Hacker News new | past | comments | ask | show | jobs | submit login
Lyra V2 – a better, faster, and more versatile speech codec (googleblog.com)
229 points by HieronymusBosch on Sept 30, 2022 | hide | past | favorite | 68 comments

Check out also Codec2, Open Source as well, which offers really good quality down to 700 bit/s. It has been ported to small MCUs such as the ESP32, STM32 etc. also supported by Arduino libraries.




> Check out also Codec2, Open Source as well, which offers really good quality down to 700 bit/s

Yes, but it tops out at 3200b/s:

* https://en.wikipedia.org/wiki/Codec_2

Lyra V2 seems to start there and then goes up to teens of kb/s, at which point Opus can perhaps take over the job.

Yes, that is done on purpose. The goal of the project is to be used in HF/VHF voice communications so it makes sense. That low bandwidth usage allows it to be employed from ordinary HAM gear down to cheap LoRa modules, a feature that opens huge possibilities like building point to point or multipoint encrypted communications with portable devices not tied to cellphone towers, which in some areas of the world would be so useful these days.

>employed from ordinary HAM gear down to cheap LoRa modules, a feature that opens huge possibilities like building point to point or multipoint encrypted communications

I hope you aren't suggesting that encryption should be used on amateur bands.

Of course not; I'm aware that encryption is illegal in HAM bands, I was referring to other uses in emergency situations.

It's not a big deal, there's rarely any enforcement of this, no-one cares except for the usual angry hams.

That’s how the commons gets tragedied…

Is that not a good idea?

It's not legal. Most countries prohibit encryption of Amateur Radio transmissions in most cases. Some countries have exceptions such as emergency communications or satellite control. [0]

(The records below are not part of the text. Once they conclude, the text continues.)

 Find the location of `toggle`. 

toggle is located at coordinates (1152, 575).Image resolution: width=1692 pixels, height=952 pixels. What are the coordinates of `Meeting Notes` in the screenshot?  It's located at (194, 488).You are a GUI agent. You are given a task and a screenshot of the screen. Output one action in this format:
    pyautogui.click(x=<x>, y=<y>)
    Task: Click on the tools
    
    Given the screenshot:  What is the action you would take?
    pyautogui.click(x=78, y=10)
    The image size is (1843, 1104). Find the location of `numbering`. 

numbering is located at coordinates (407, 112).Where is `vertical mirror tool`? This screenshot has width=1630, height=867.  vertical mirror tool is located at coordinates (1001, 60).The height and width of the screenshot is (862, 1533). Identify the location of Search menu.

[0] https://ham.stackexchange.com/questions/72/encrypted-traffic...

It's a can-of-worms topic...

You mean like the Helium network where they are trying to get enough users with LoRa boxes to replace the telcos ?

[1] https://www.helium.com/

Helium's LoRa network has a vanishingly small number of paying users despite it's size.

Great move for a pump and dump scheme tho, now they are moving onto CBRS LTE with a whole new token separate from HNT.

It's astounding to me that you can get intelligible speech at seven 700 bps.

700 bits is less than the ASCII of this comment.

Have fun reading that comment out loud in 1 second.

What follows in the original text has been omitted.